Soon after Hani's assassination outside his home in the previously all-white suburb of Boksburg, near Johannesburg, a 40 year old white Polish immigrant, Januz Jacub Wallus, was arrested a few blocks away from the murder site. In subsequent weeks a broader conspiracy was unveiled involving members of the Conservative Party (CP) and the Afrikaner Resistance Movement (AWB). Following its same posture of liberal rhetoric and repressive action, the NP regime of that time immediately dispatched thousands of police and military personnel into the African communities provoking clashes between the African masses mourning their lost leader and the occupationists forces of the white-minority regime. Although the regime condemned the killing of Hani, it was revealed that the murder weapon was traced to a SADF arms warehouse, which was supposedly burglarized by white right-wing para-military elements. Yet in the weeks following the murder of Hani, a united front of the white right-wing organizations was announced with leading proponents of this initiative being former top-ranking officers of the SADF.
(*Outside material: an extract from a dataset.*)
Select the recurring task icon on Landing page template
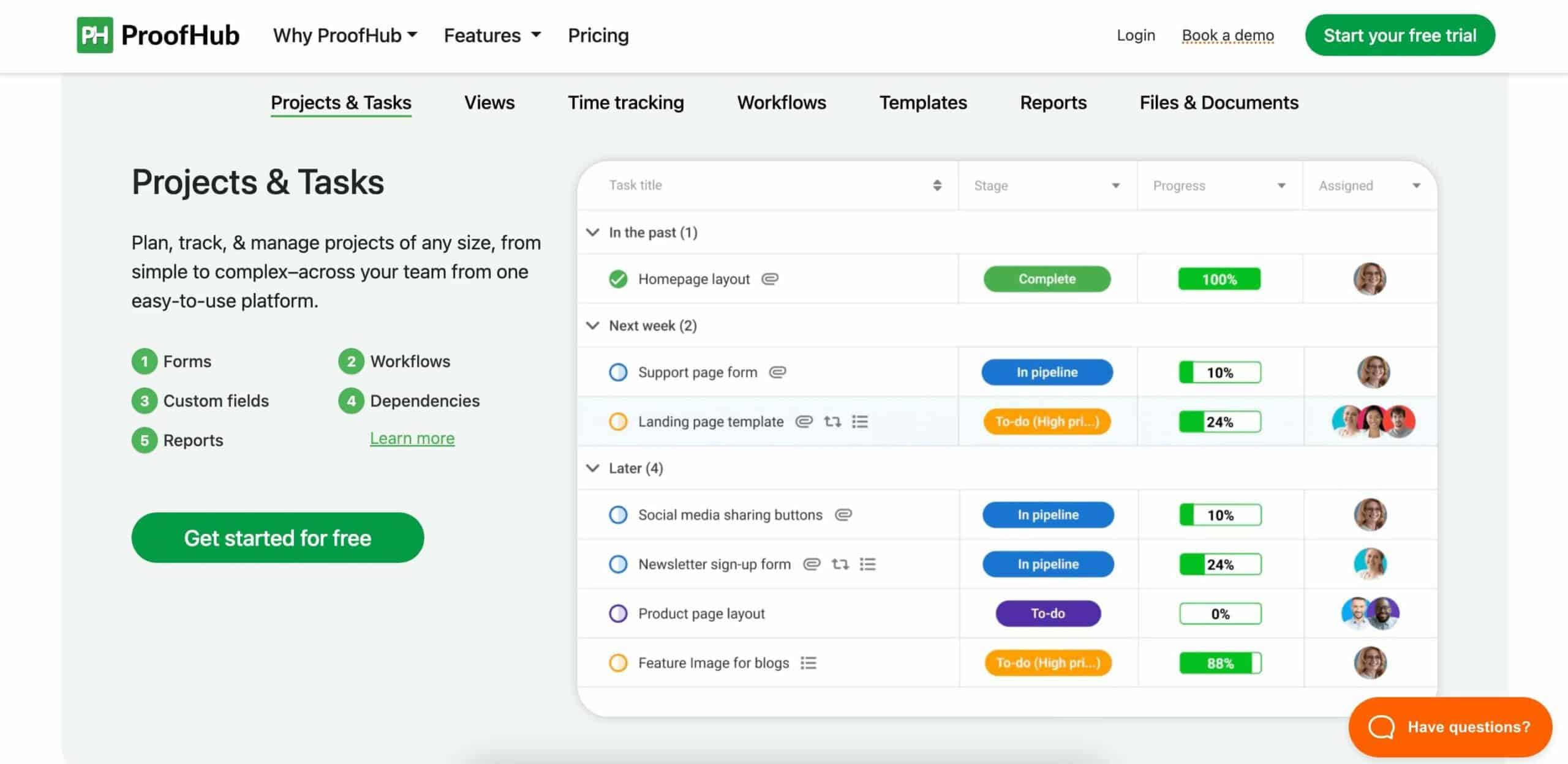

It is quite obvious to the supporters of the process of democratic transformation and renewal of South African society that the struggle for black majority rule, national liberation and political independence still faces tremendous opposition from within the NP and the white South African community in general. Even after a complete year of an ANC dominated government, some whites were still demanding the creation of a Volkstaat (a homeland for the Afrikaner people). Mandela has offered a referendum on the issue knowing that the majority of whites would reject such a separatist and isolationist position. The murder of Chris Hani in the year prior to the installation of the GNU signified the extent to which the racist constituency would go in order to forestall the empowerment of African people in South Africa. The then Nationalist Party regime of DeKlerk had publicly announced that there were additional leaders of the liberation movement, including Nelson Mandela, who appeared on a list confiscated from the individuals arrested in the conspiracy to murder Chris Hani.
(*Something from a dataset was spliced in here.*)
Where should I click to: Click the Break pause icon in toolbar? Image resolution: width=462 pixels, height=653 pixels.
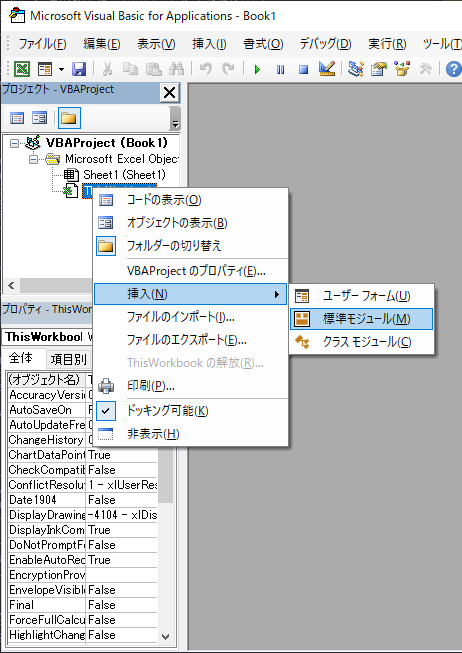tap(280, 69)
Despite the 1993 arrests of several white conservatives in the murder conspiracy against Chris Hani and the 1995 arrests of top military officials from the previous regime, including Magnus Malan, the former defense minister, a much broader and thorough investigation will be needed in order to root out the rightist elements within the military and the police who were, and still are, responsible for crimes against humanity in Southern Africa. Only the deliberations of the Truth Commission and other related task groups of inquiry can approach the question of Hani's murder in relation to the overall political culture of racist violence in South Africa. These tasks can only be carried out by the liberation movement in conjunction with other honest and principled elements that are seeking solutions to the eradication of the politics of violence in South Africa.

Abayomi Azikiwe, Pambana Journal, Series Number 17, Winter 1996.